Scottish Daily Mail

They gawped like viewers of a TV wildlife show watching the slow demise of a baby hippo

- Quentin Letts

ON she staggered, bruised and beggarly, dragging the rest of us along her personal Via Dolorosa. Theresa May stepped to the despatch box at the precise moment the Commons digital clock clicked 3.33.33 – thirty-three seconds past three thirty-three in the afternoon, yet still an age before voters can be sure their decision to leave the EU will be honoured by a wriggling Parliament.

If there was something Harry Potterish about the hour, there was something weirdly timeless about watching such epic inertia unfold. Has indecision ever been so dramatic? ‘I have listened very carefully,’ Mrs May told a packed, quivering Chamber. This won her ripe mockery. She said she had finally decided to ‘defer the vote’.

She meant she was not going to risk putting her deal to the Commons last night, or possibly any time before the new year.

Opposition MPs gave satirical cheers and shouts of ‘chaos’ and ‘resign!’ Jeremy Corbyn, carrying his own benches with him as he has not done for many a day, spoke of ‘a Government in disarray’. On the Tory benches, which had greeted her arrival with sparse enthusiasm, Mrs May was heard with crossed arms and a nonchalant curiosity.
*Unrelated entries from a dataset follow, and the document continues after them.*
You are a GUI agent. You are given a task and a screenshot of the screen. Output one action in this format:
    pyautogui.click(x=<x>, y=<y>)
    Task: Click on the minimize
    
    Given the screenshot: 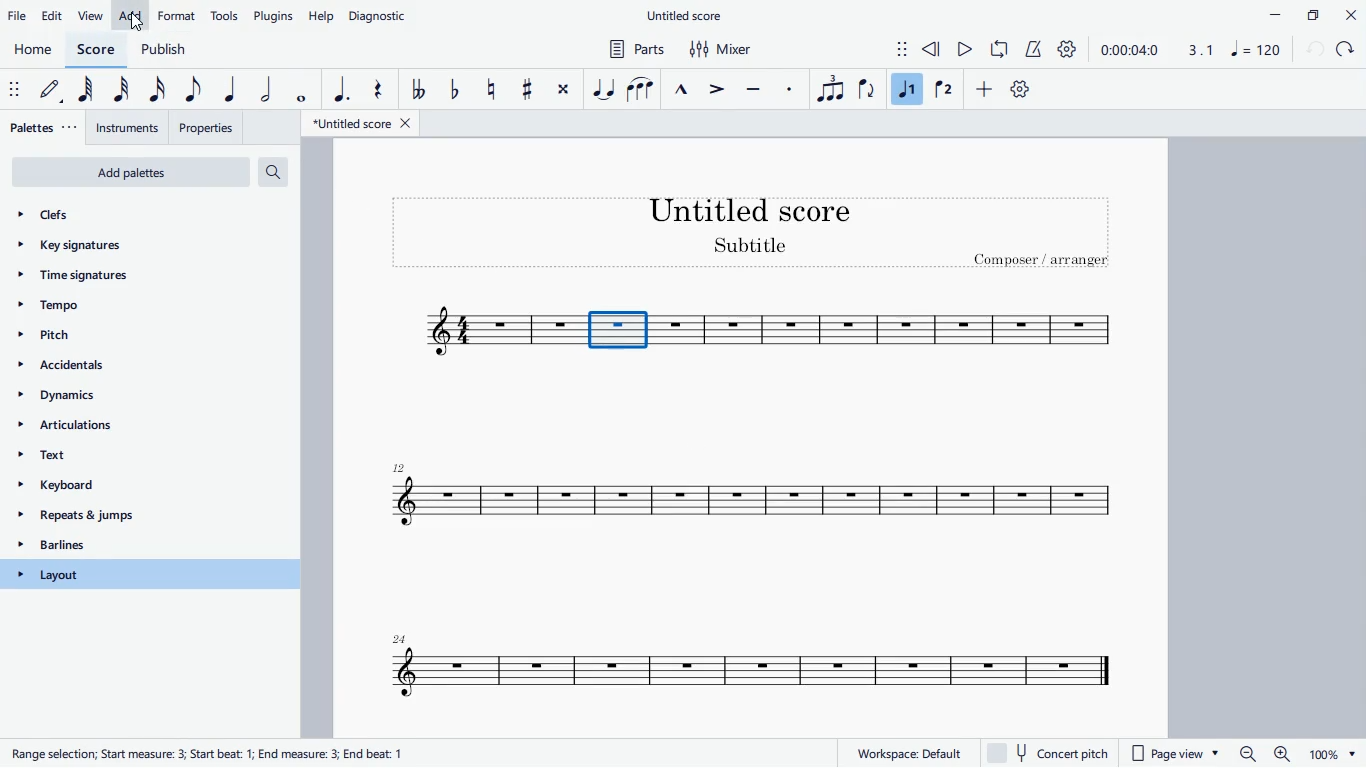 What is the action you would take?
    pyautogui.click(x=1268, y=14)
    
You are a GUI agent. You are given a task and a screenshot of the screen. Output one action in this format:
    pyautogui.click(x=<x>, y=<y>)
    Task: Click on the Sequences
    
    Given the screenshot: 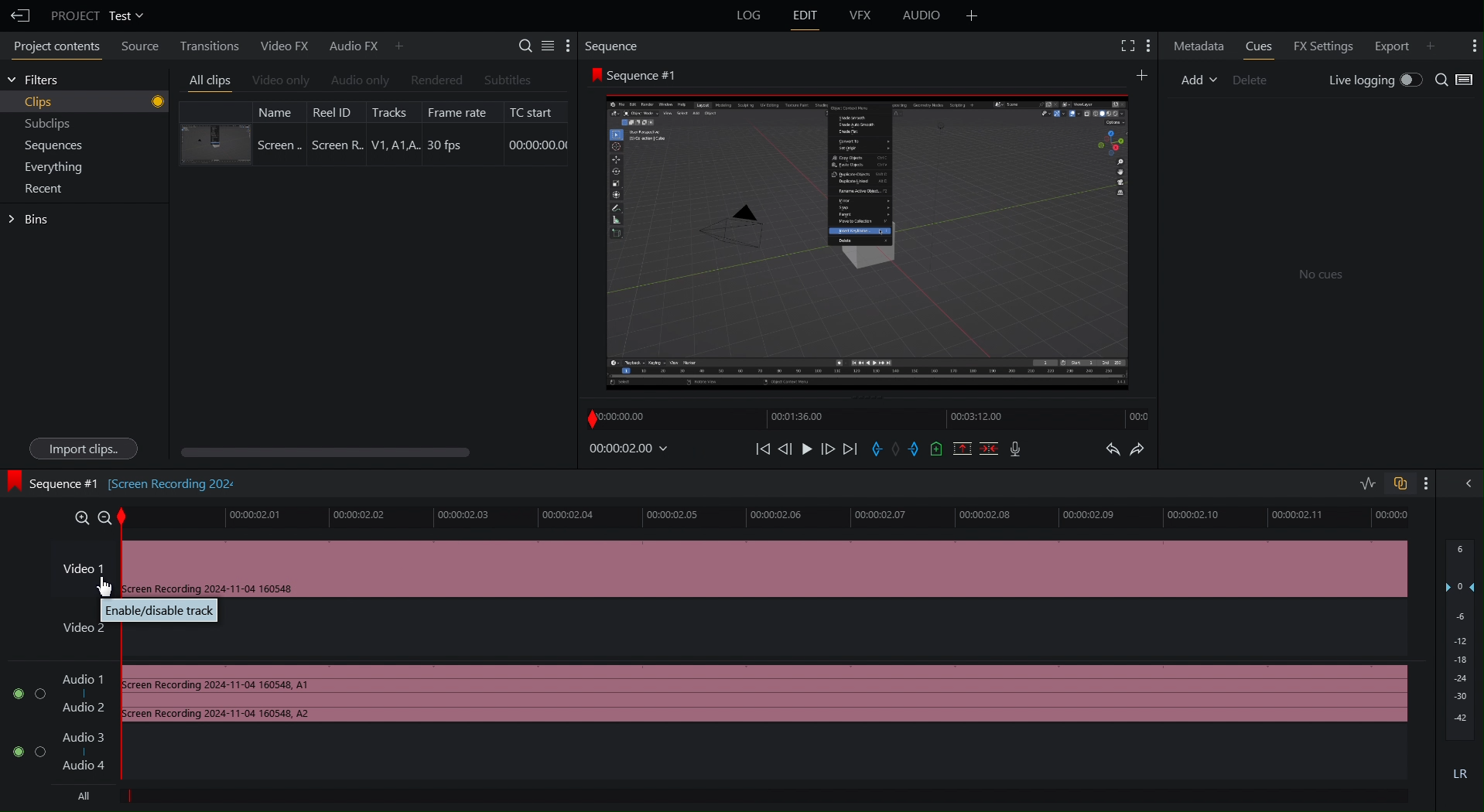 What is the action you would take?
    pyautogui.click(x=45, y=146)
    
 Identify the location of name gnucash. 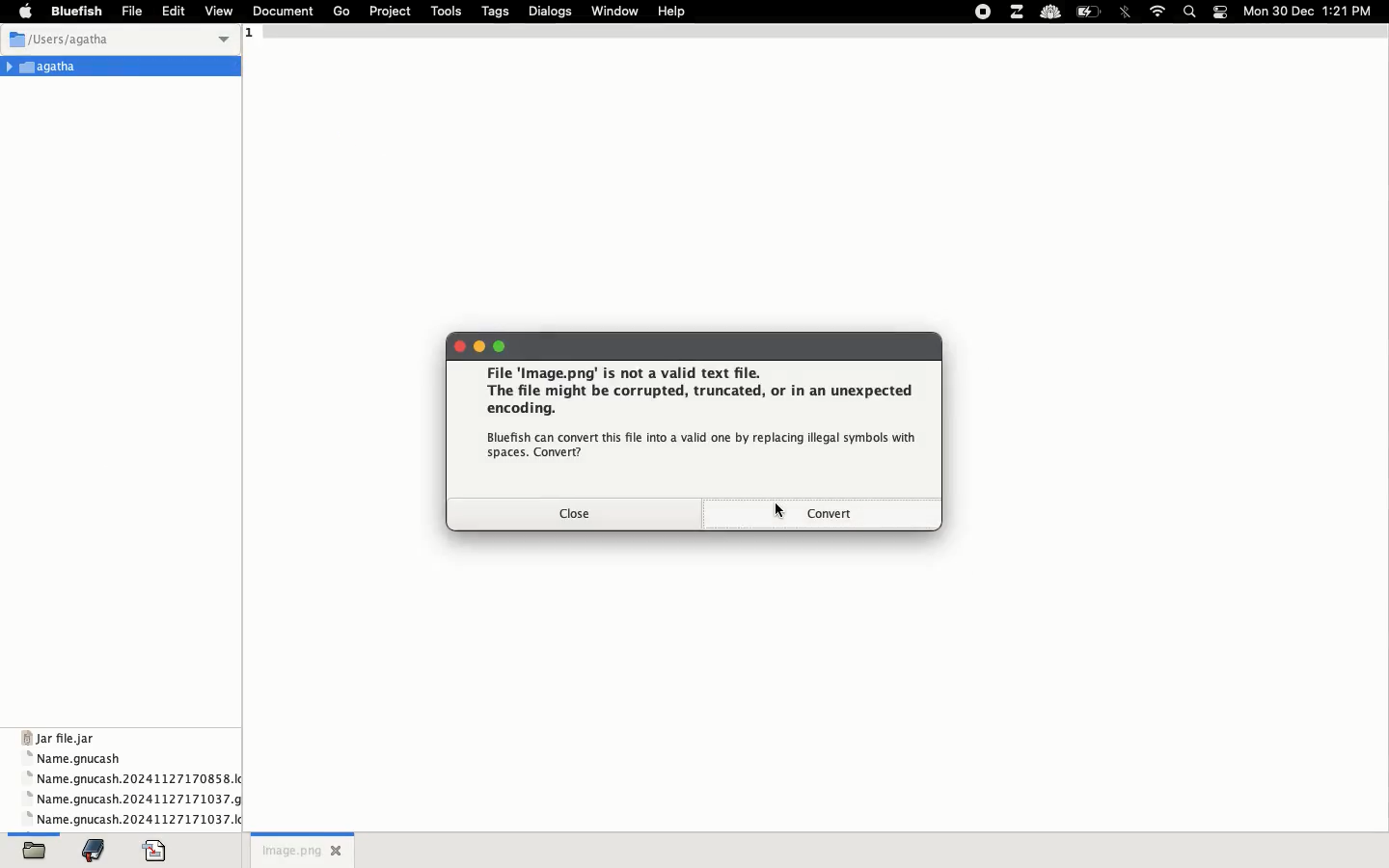
(73, 759).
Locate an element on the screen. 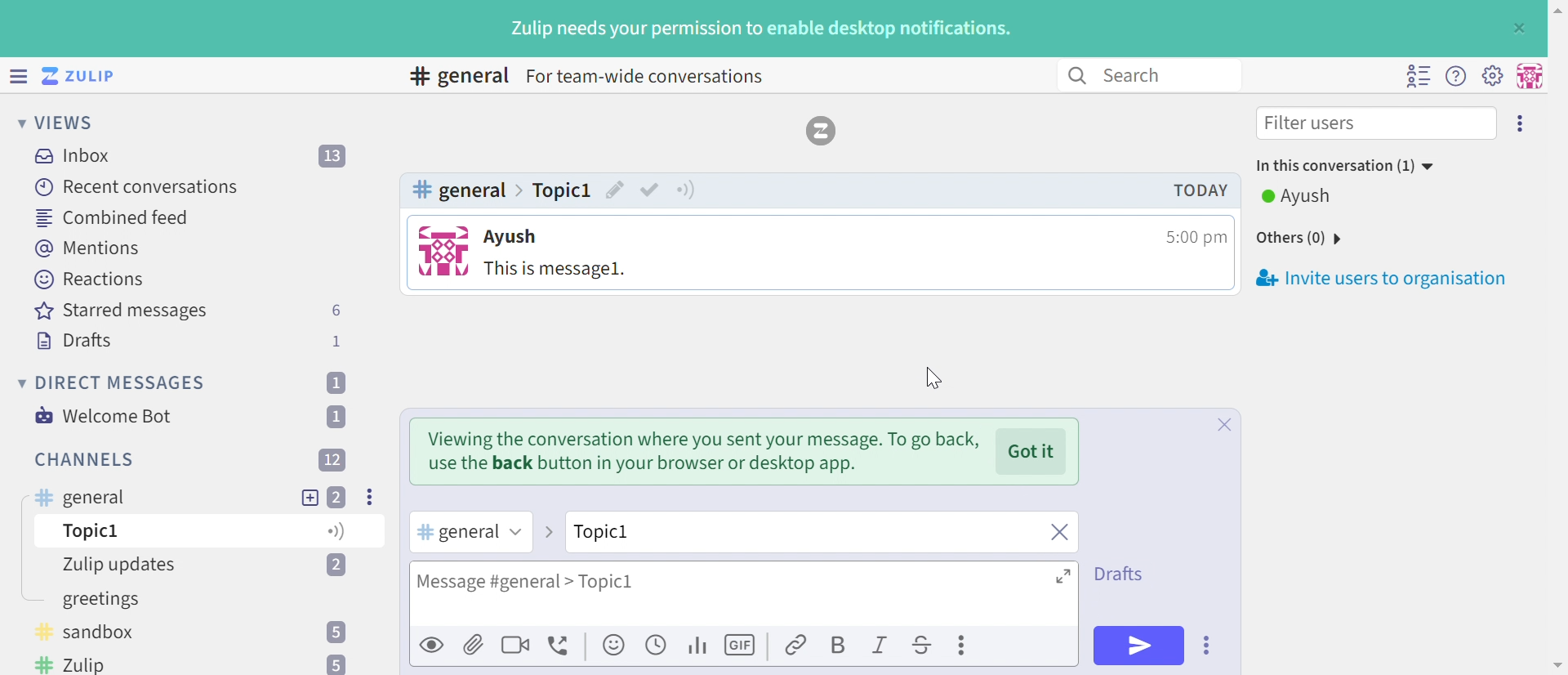  Zulip is located at coordinates (77, 664).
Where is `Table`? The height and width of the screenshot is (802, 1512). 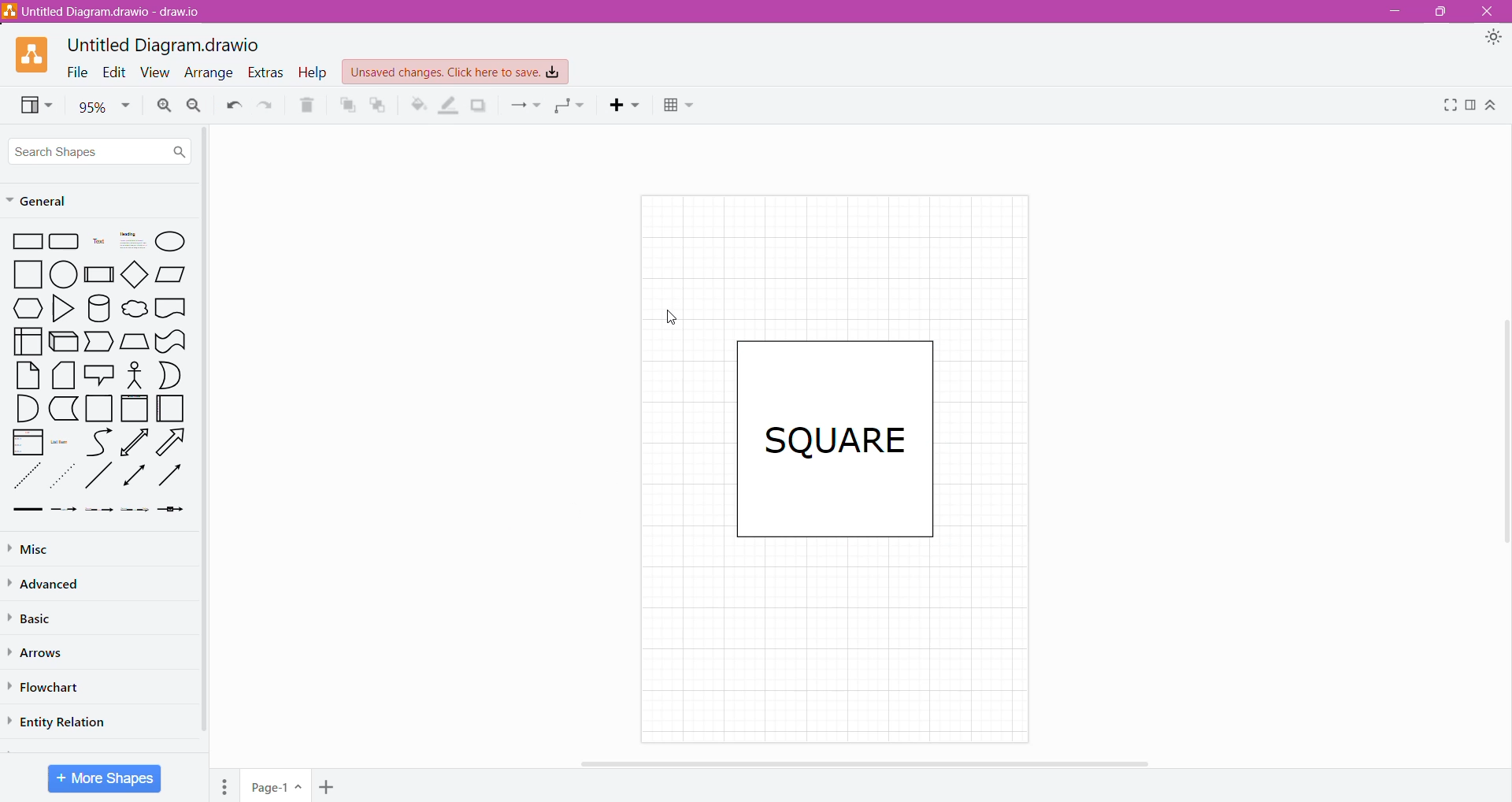 Table is located at coordinates (684, 108).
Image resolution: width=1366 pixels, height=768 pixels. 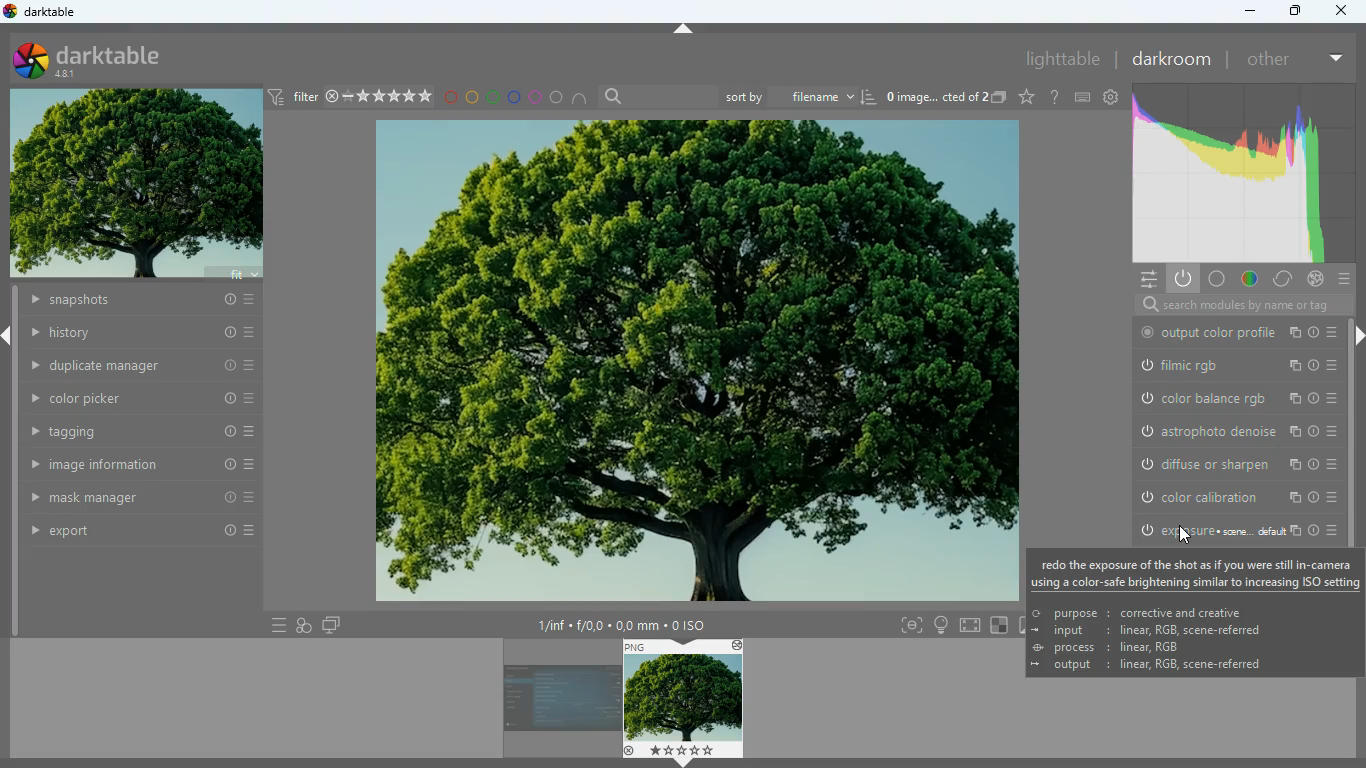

MPs were there as rubberneck­ers, gawping at her calamity rather as wildlife-programme viewers will watch the slow demise of a baby hippo. Not that she accepted her predicamen­t. The woman is a complete profession­al when it comes to blanking reality. She said she was going to return to Brussels and jolly well tell those Eurocrats of ‘the clear concerns this House has expressed’. (We should hold open the possibilit­y this was the plan of Mrs May and Mr Tusk all along.)

She would seek ‘additional reassuranc­e’ from the EU about the Irish backstop.

But Lee Rowley (Con, NE Derbys) politely but firmly asked if she could explain how political reassuranc­es could ever trump the legal cold print of a treaty.

Boris Johnson, in the back row next to Priti Patel, blew out his cheeks. There was no gloating from Boris or the Brexiteers yesterday. They watched in sorrow. The ones doing the cackling were the ruddy Remainers – the Grieves and Wollastons of this

world. Kenneth Clarke (Con, Rushcliffe) insisted the EU would not budge on the backstop. He was delighted by this. It was sad to watch old Clarke, now ghostly pale. He muttered ruderies at Tory colleagues. He talked to himself.

Anna Soubry (Con, Broxtowe) was twitching like a Tyburn corpse. Arch Remainer Soubry was given the bird when she claimed that the electorate had changed its mind on the EU.

SENSING disagreeme­nt from colleagues, she said ‘oh yes it has!’ Back came the roar: ‘OH NO IT HASN’T!’ Soubry scowled darkly. She does not much like being laughed at. She went trotting up to have a word with Speaker Bercow. He, by the way, again tried to make life difficult for the Government.

He interrupte­d the PM’s statement to say that it would be a ‘discourtes­y’ to the House to postpone the vote. Might it not be a ‘discourtes­y’ to the voters to try to block Brexit?

Stricken Mrs May won marginally more support from her own benches than she had received on recent outings. Maybe that was because her tone, at least, leaned more to the Euroscepti­cs. If only she had leaned that way at Chequers in the summer. Dennis Skinner (Lab, Bolsover) used an expression from his old enemy, Margaret Thatcher, to accuse Mrs May of being ‘frit’. Cheryl Gillan (Con, Chesham & Amersham) claimed that she had in fact shown ‘great courage’. Fortitude might be more accurate. Masochism, even. But courage means putting your own survival on the line and yesterday Mrs May avoided doing that.

Pet owners know, to their regret, that there eventually comes the day that Tiddles must be taken to the vet and put out of her misery. That moment could have happened to Mrs May yesterday. Postponing the vote may simply ‘defer’ the inevitable.